Que raconte Une Mélancolie arabe, paru aux éditions Seuil ?

Ce roman raconte quatre moments d’un corps qui tombe. Le mien. Un corps très marocain, slaoui, pirate, possédé, en fuite. A la recherche d’un lieu où vivre sa véritable identité, sexuelle, spirituelle, intellectuelle. Loin des clichés. Loin de l’hypocrisie sociale. Ce roman raconte aussi un parcours, celui d’un “je” en plein désarroi. Une guerre intime. Quatre rencontres avec la mort. A Salé, à Marrakech, à Paris et au Caire. Enfin, ce roman invite à revisiter la culture arabe différemment. Celle d’avant. Celle d’aujourd’hui. Bachar Ibn Bourd. Majnoun Leïla. Abdelhalim Hafez. Souad Hosni. La culture arabe d’un point de vue personnel. Très personnel.

Un quatrième livre autobiographique, vous avez beaucoup de choses à raconter à 34 ans ?

L’écriture qui m’intéresse pour l’instant est celle qui vient de moi. C’est ce que j’ai de mieux à offrir. Moi. Mon corps. Mon intimité. Mes histoires. Mon regard sur le monde. Mon “je” encore et encore. Mon “je” transformé par la littérature. La fiction n’est pas pour moi. Au Maroc, on ne vit que dans ça, la fiction. Les fictions… Et puis, c’est vrai que je n’ai que 34 ans, c’est jeune, je sais. Mais pas pour moi. Je me sens vieux. Je sens en moi plusieurs mondes prêts à sortir, à exploser à travers la littérature. Je n’ai pas envie d’attendre. J’ai envie d’écrire mes obsessions maintenant, avec mon regard d’aujourd’hui. J’ai envie de m’écrire là, tout de suite. Pourquoi attendre ? Attendre quoi ? On a trop attendu au Maroc. Il faut maintenant parler. Parler fort. C’est ce que je fais.

Pourquoi criez-vous votre homosexualité ? Est-ce nécessaire ?

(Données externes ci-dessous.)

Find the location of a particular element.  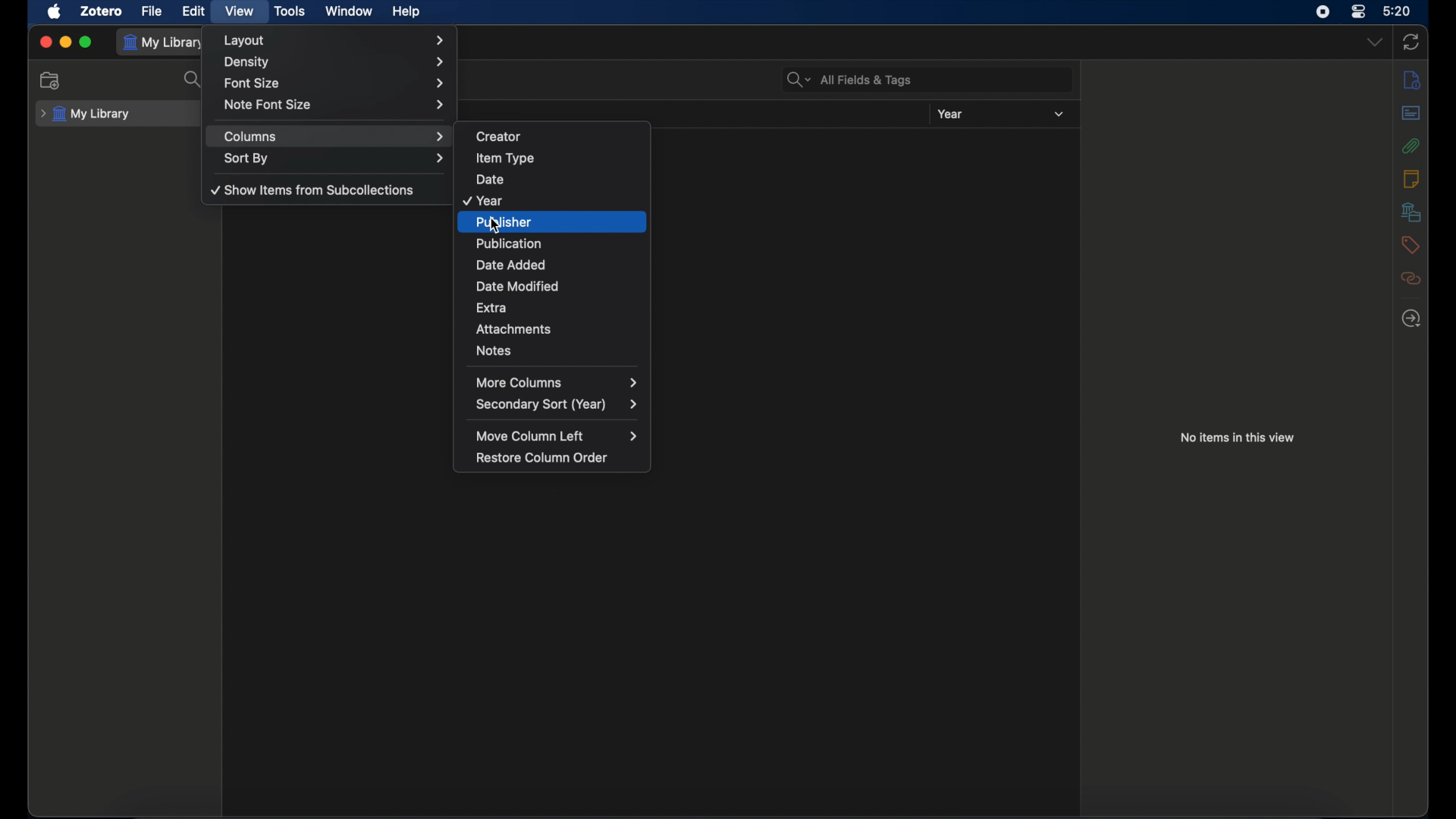

year is located at coordinates (950, 114).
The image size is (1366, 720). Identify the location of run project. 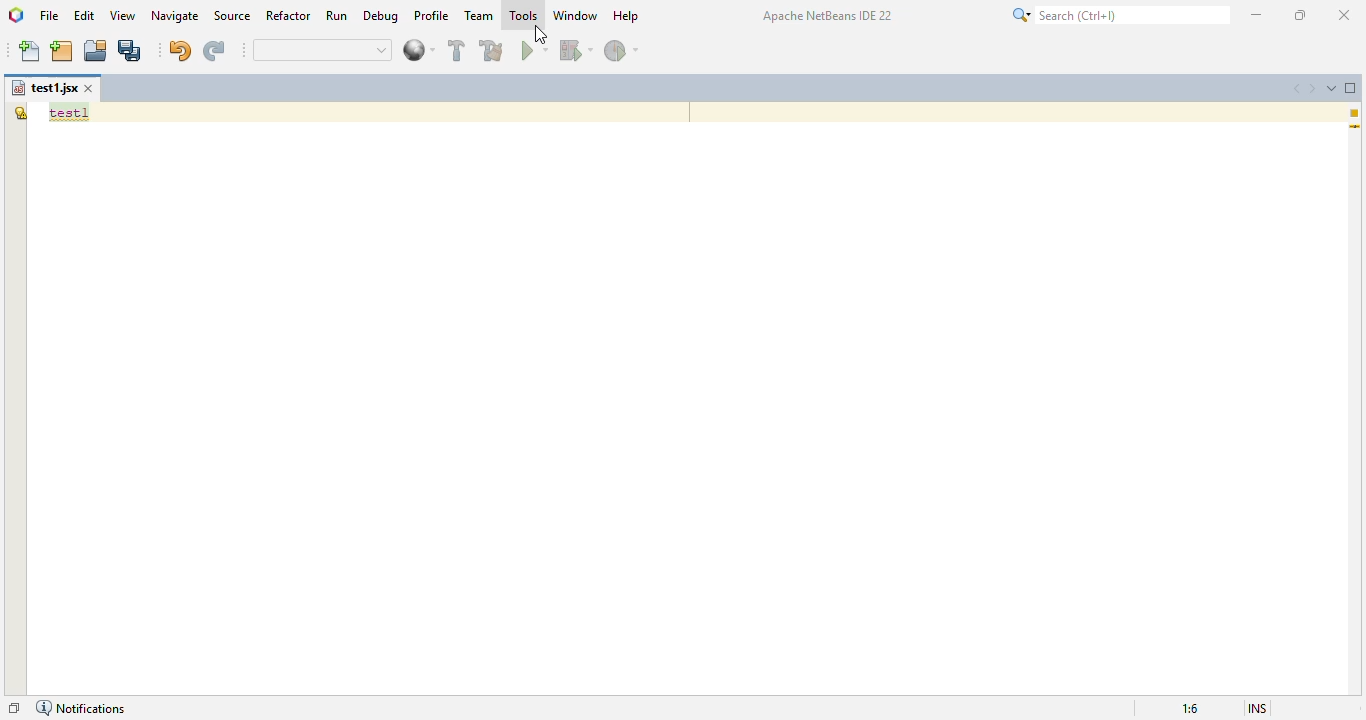
(534, 51).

Je parle avant tout de mon individualité. Je m’affranchis doucement, violemment. J’assume ce que je suis. Cela n’est pas toujours évident, mais j’assume tout. Malgré tout. Malgré les réprobations, le scandale. Je suis Abdellah, de Hay Salam, de Salé. Je suis écrivain. Je suis cinéphile. Je suis homosexuel. Mon identité sexuelle est tout aussi importante que le reste. Elle n’est pas la plus importante. Je ne peux pas écrire sur mon “je” et la laisser de côté, la censurer. C’est impossible. Inimaginable. Elle fait partie de la vérité que je veux mettre dans mes livres. Parler aujourd’hui d’homosexualité, surtout au Maroc, est plus que nécessaire. Il est temps de briser ce tabou une fois pour toutes. Dépasser la honte. Libérer les gens. Quelle que soit leur sexualité d’ailleurs. Je m’adresse à tout le monde. Pas uniquement aux homosexuels.

Si vous n’aviez pas parlé de votre homosexualité, est-ce que vous auriez trouvé un éditeur ?

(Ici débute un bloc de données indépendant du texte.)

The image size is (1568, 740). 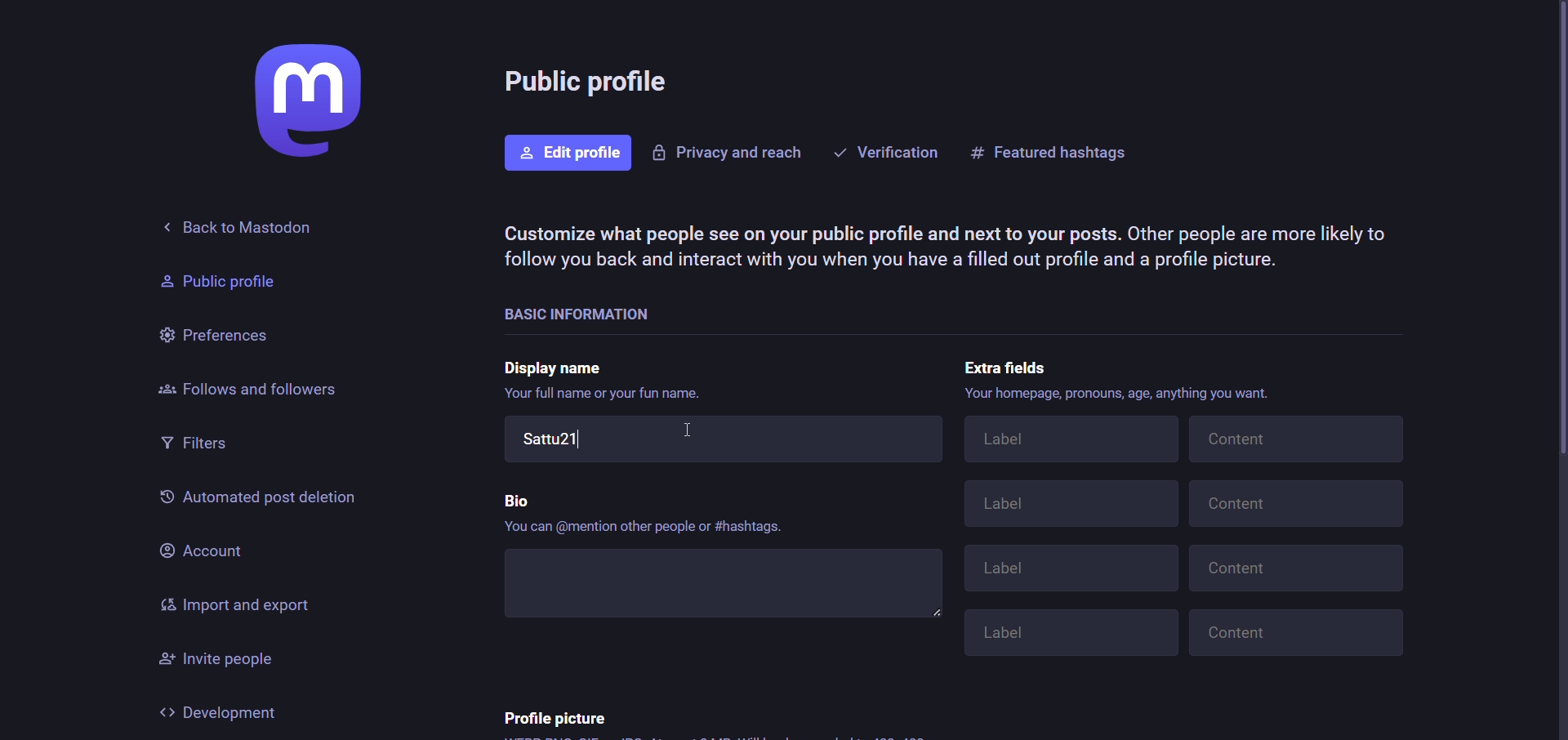 I want to click on Label, so click(x=1075, y=570).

Dans mes deux premiers livres : le recueil collectif Des Nouvelles Du Maroc, éd Paris-Méditerranée-Eddif, 1999, et Mon Maroc, Ed Séguier, 2000, il n’est absolument pas question d’homosexualité.

Les expériences sexuelles que vous racontez dans votre dernier livre sont-elles du vécu ?

Comme je l’ai déjà dit, tout ce que j’écris vient de mon vécu. Mais je ne me contente pas de transcrire mes histoires. J’essaie d’en faire quelque chose de littéraire. Quelque chose qui dépasse le simple fait de les raconter. Un temps particulier. Des images. Un style. De la poésie. Dans mes livres, je ne raconte pas que mes expériences sexuelles. Pas du tout. Les gens qui ne retiennent que ça ont un regard très réducteur. Il faudra qu’on comprenne que, contrairement à ce qu’on croit, l’écriture autobiographique est très difficile. Ecrire sa vie, à partir de sa vie, n’est pas du tout aisé. Une Mélancolie arabe, qui m’a demandé trois années de travail pour arriver à ce résultat simple, poétique, commence par une scène sexuelle très violente, un viol, plus exactement une tentative de viol, mais après il n’y a que de l’amour, si je peux dire. L’amour compliqué. Une chute interminable. Des crises de panique. Un doute terrible, de tout. Le noir de plus en plus noir. Et les djinns que je connais tellement bien : c’est normal, je suis marocain.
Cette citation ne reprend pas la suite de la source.